Das ging mir ganz tief ans Herz. Ich musste weinen vor Rührung. Deine Selbstlosigkeit, Doreen, deine Bereitschaft, das Wertvollste, was du hast,  zu geben, ohne etwas zurückzuverlangen, mit jedem zu teilen, selbst mit dem winzigsten Bestandteil der großen, großen Möbel-Hübner- Kundendatei! Es war der wahre Geist der Weihnacht, der in dem Moment, in dem ich deine Zeilen las, über mich kam.

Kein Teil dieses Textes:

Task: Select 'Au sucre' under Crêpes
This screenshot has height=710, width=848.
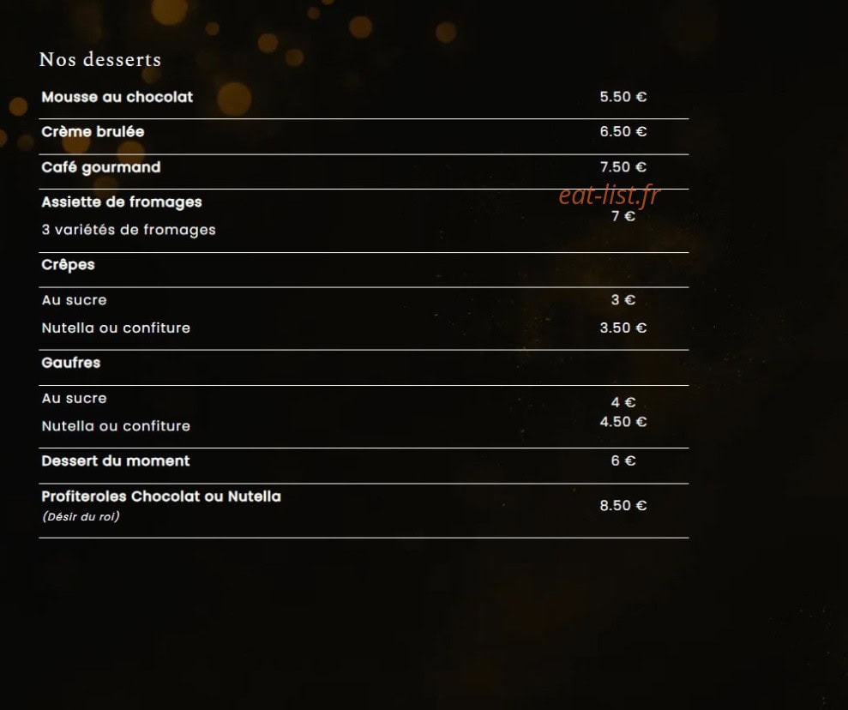Action: 74,300
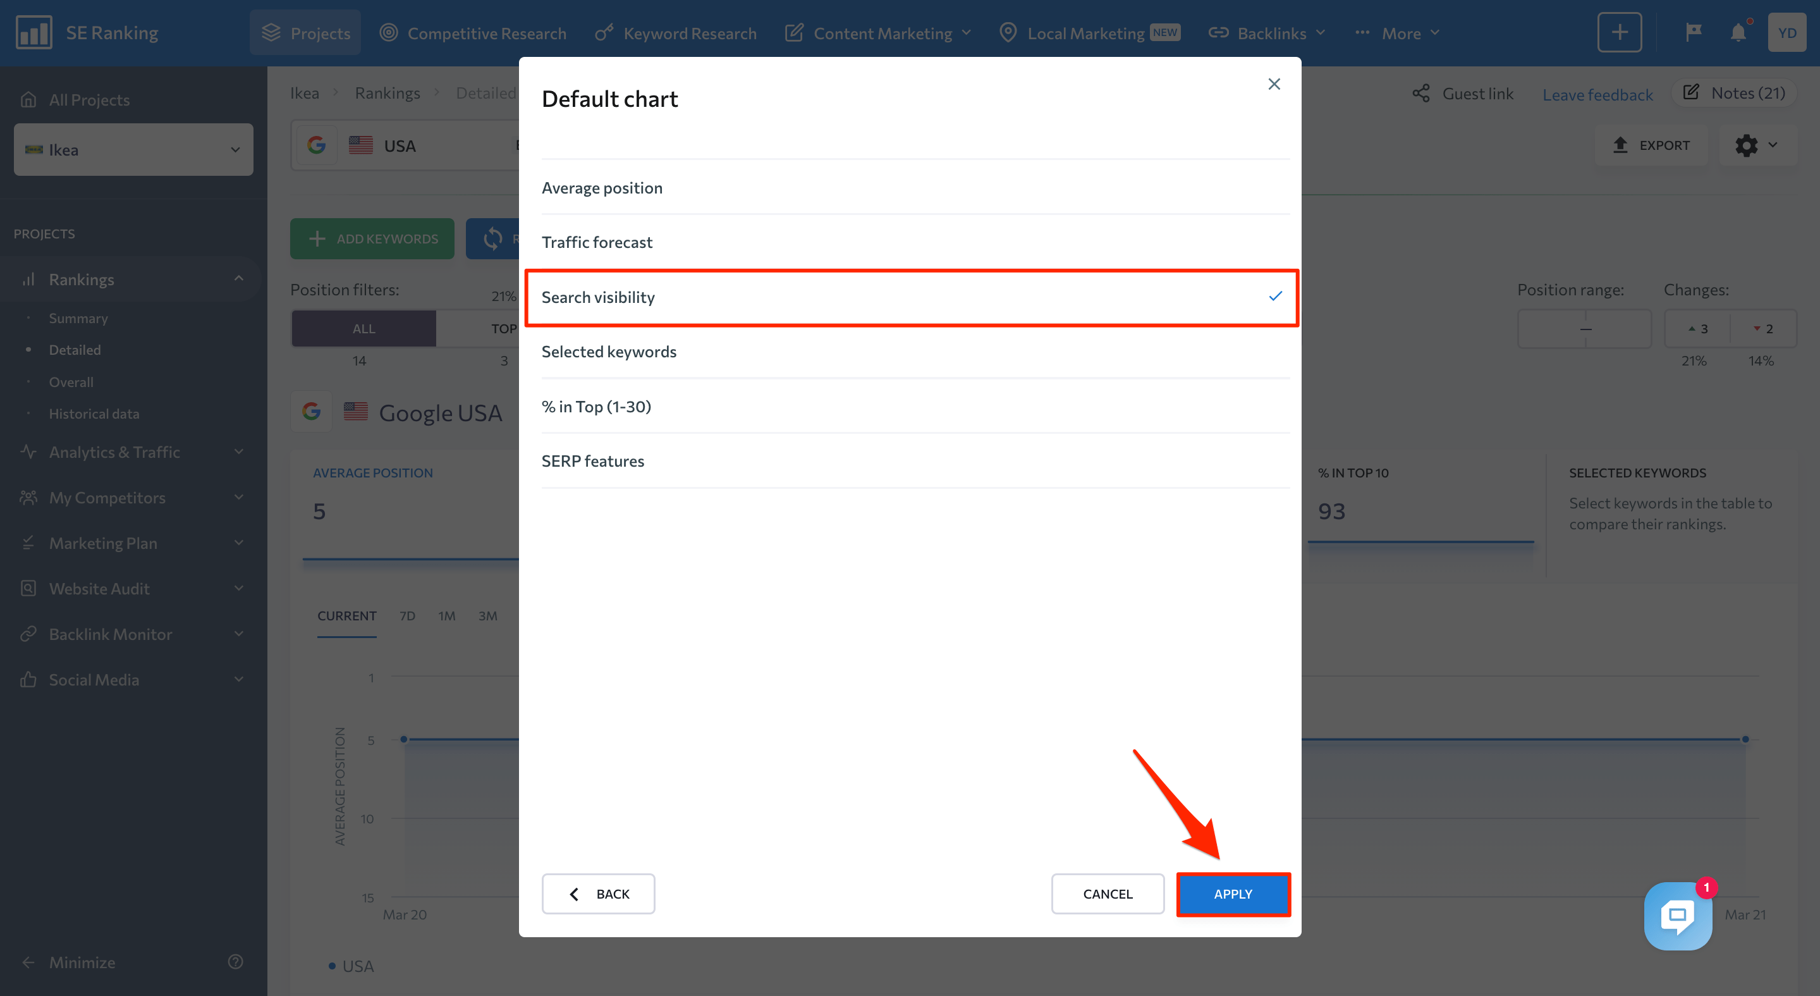The image size is (1820, 996).
Task: Select Average position chart option
Action: click(x=601, y=188)
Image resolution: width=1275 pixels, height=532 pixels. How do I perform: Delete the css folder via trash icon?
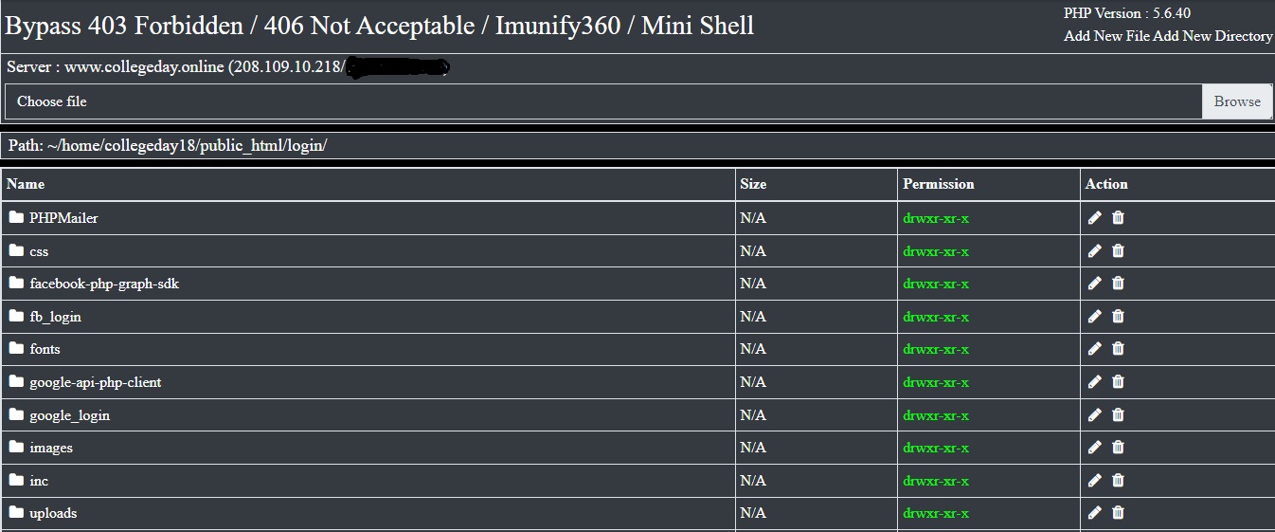tap(1118, 251)
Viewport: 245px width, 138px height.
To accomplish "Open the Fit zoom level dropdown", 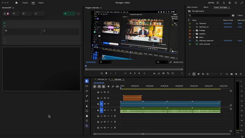I will 105,62.
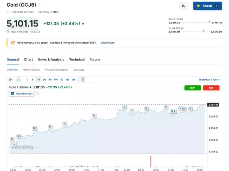Toggle the Added watchlist star button
229x171 pixels.
207,6
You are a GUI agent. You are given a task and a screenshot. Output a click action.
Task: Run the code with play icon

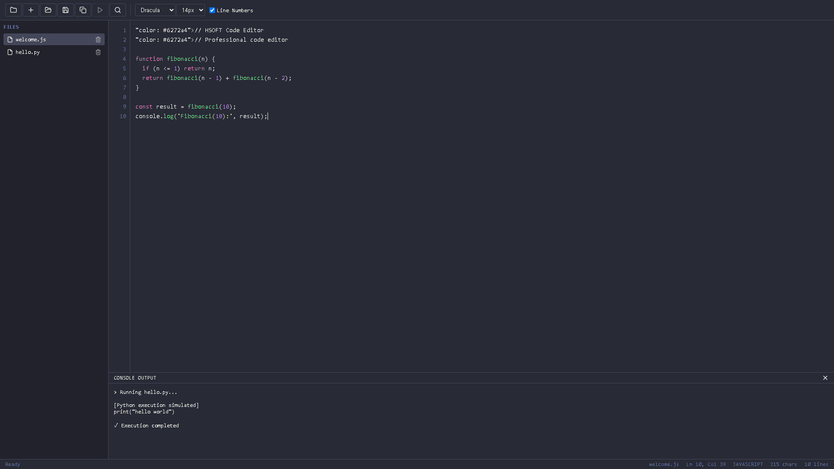[100, 10]
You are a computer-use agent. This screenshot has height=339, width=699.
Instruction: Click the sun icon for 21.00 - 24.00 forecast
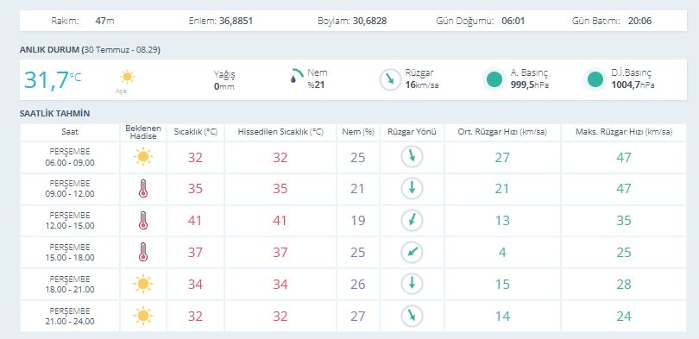(x=142, y=316)
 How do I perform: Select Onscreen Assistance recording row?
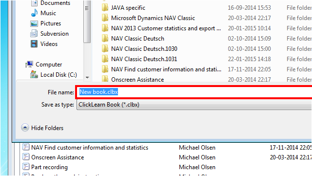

Ich konnte ihn riechen: Er roch nach Zimt und Spekulatius, nach Glühwein und nach einem Weihnachstmarkt, auf dem sich gerade alle gemeinsam an den Händen haltend zu der Melodie von „Stille Nacht“ erbrochen haben.

Und dieser Geist der Weihnacht löste etwas in mir aus. Nun wollte ich ebenfalls teilen. Und zwar deinen Brief, liebe Doreen, du hast bestimmt nichts dagegen, mit der ganzen Welt im Internet.

Ich wünsche euch allen im Namen von mir und Doreen Türklitz fröhliche Weihnachten!